▶ Exercise materials:
----------

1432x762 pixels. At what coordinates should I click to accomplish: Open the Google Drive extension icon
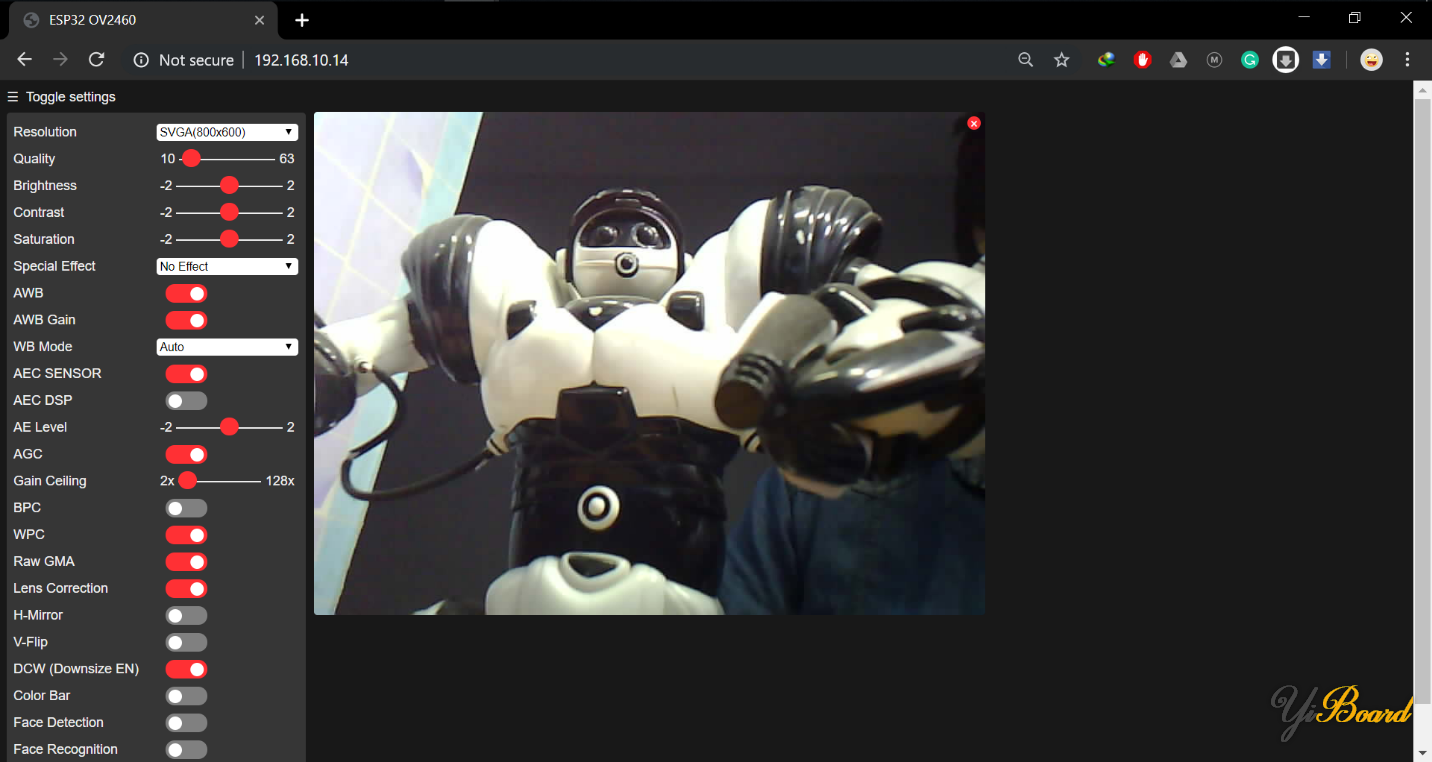[x=1178, y=60]

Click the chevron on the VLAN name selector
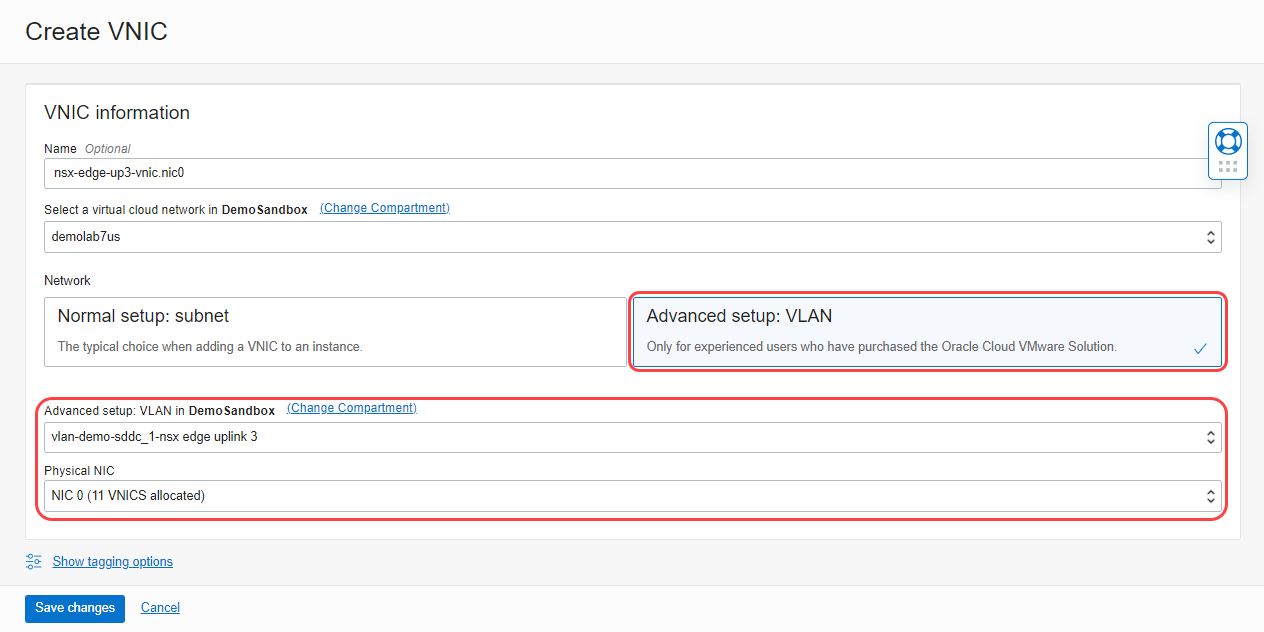pyautogui.click(x=1210, y=436)
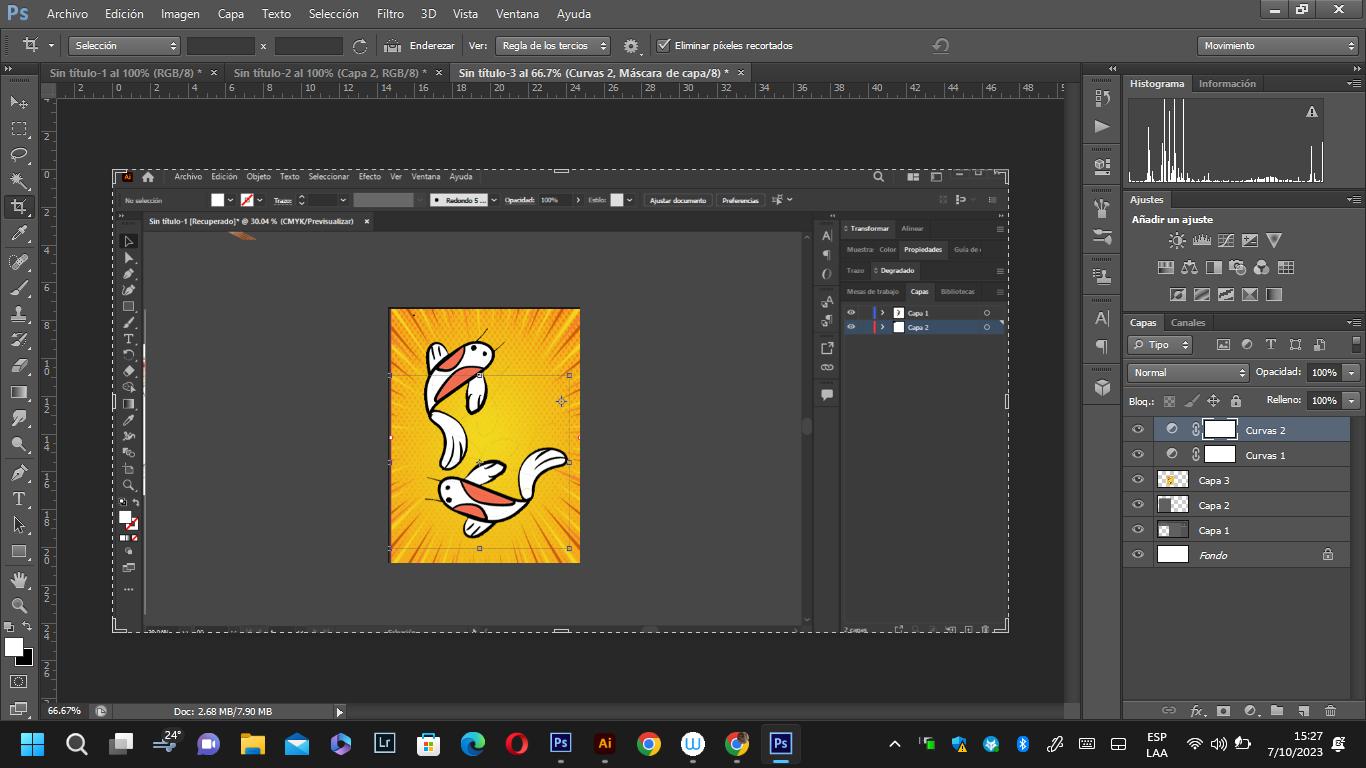The width and height of the screenshot is (1366, 768).
Task: Select the Zoom tool in toolbar
Action: (19, 606)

----------

▶ Short problem: Rewrite all the lines above as a numbered list, skipping any blank lines and leaving out the pictures.

▶ Full solution:
1. 1432x762 pixels. At what coordinates should I click to accomplish: Open the Google Drive extension icon
2. [x=1178, y=60]
3. Click the chevron on the VLAN name selector
4. pyautogui.click(x=1210, y=436)
5. The width and height of the screenshot is (1366, 768).
6. Task: Select the Zoom tool in toolbar
7. Action: (19, 606)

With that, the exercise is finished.